Un parcours semé d'embûches

À tel point que certains peuvent être tentés par une reconversion aussi peu classique que délicate : passer du top au middle management, accepter de rétrograder pour mieux se réorienter ou pour repartir du bon pied. Mais si certains y pensent, peu se lancent. C'est pourquoi la démarche reste très marginale dans l'Hexagone. « En France, déplore Vincent Maillard, il faut à tout prix progresser. C'est la course à la promotion qui règne. » Et l'inverse est encore mal vu. « La plupart des recruteurs restent frileux à l'idée d'embaucher quelqu'un qui postule à un échelon inférieur, met en garde Richard Bèque, directeur du cabinet de conseil Homme et Mobilité. En interne comme en externe, une telle démarche est d'abord interprétée comme le signe d'un échec dans les précédentes fonctions. » Mieux vaut donc être prévenu : dans la plupart des cas, les candidats au nouveau départ doivent s'attendre à un parcours semé d'embûches.

Avant tout, un bilan de carrière s'impose : car si le top manager ne manque pas de compétences, « il s'agit de définir celles qui seront exploitables dans l'exercice de ses nouvelles fonctions », conseille Jean-Luc Cerdin, professeur de gestion des ressources humaines à l'Essec. Et de les mettre en avant ! Ainsi, rien ne sert de vanter ses connaissances financières quand on prétend au poste de responsable régional des ventes. En revanche, un ancien directeur financier aura tout intérêt à mettre en valeur sa vision à long terme du marché, vision qui manque au middle management, très attaché aux résultats mensuels. Mais, paradoxalement, s'ils ont toutes les cartes en main, une formation complémentaire reste indispensable. « Elle est même absolument obligatoire afin de rassurer le futur recruteur », insiste Jean-Luc Cerdin. Une formation qui devra être adaptée au secteur visé et qui – rappelons-le – peut être financée par l'entreprise lorsqu'il s'agit de mobilité interne. Enfin, tous les candidats devront suivre une formation en management ou en coaching pour apprendre – ou réapprendre – à diriger les juniors qui forment le plus souvent les équipes de terrain.

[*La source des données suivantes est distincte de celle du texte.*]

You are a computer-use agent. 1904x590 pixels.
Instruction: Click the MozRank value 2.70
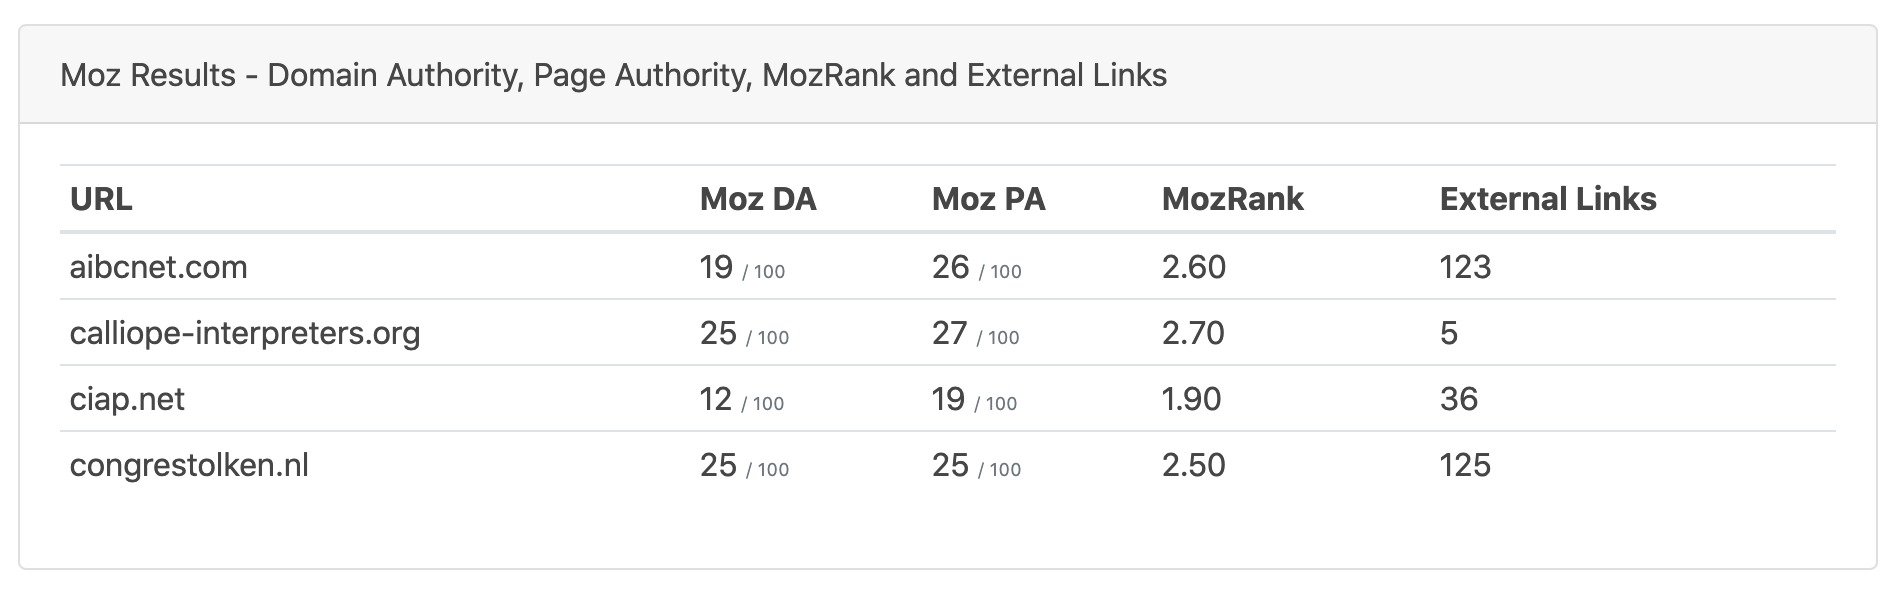[1193, 333]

Savoir passer la barrière du CV

Quand le candidat change d'entreprise, son parcours risque d'être encore plus accidenté. Dans un premier temps, il s'agit de passer la barrière du CV : puisque ce cheminement ne s'inscrit pas dans une “démarche logique”, il est essentiel d'avoir une argumentation extrêmement solide. C'est tout le discours qui doit être orienté en conséquence. « Le candidat doit axer son CV sur l'opérationnel et mettre en valeur son action personnelle sur les résultats », conseille Vincent Maillard, de Mercuri Urval. Si, par exemple, il vient d'horizons non commerciaux, il aura soin de mettre en exergue les retombées commerciales de ses réalisations passées. Mais l'étape cruciale reste la lettre de motivation, qui permettra au recruteur de comprendre ce qui a conduit le candidat à souhaiter un tel cursus. « Dans la lettre d'accompagnement, il faut se montrer explicite et insister sur le fait que l'on souhaite se recentrer sur son domaine d'excellence », recommande l'expert. En d'autres termes, éviter de présenter sa démarche comme une rétrogradation. D'ailleurs, lors de l'entretien, c'est de motivation et d'objectif final qu'il s'agira. « Lors de la rencontre avec l'employeur potentiel, le candidat devra faire preuve d'une volonté encore plus forte que s'il postulait au rang de p-dg ! », lance Vincent Maillard. Quant à la pression sociale – qu'un recruteur ne manquera pas de rappeler – elle n'a qu'un antidote : des ambitions clairement affichées !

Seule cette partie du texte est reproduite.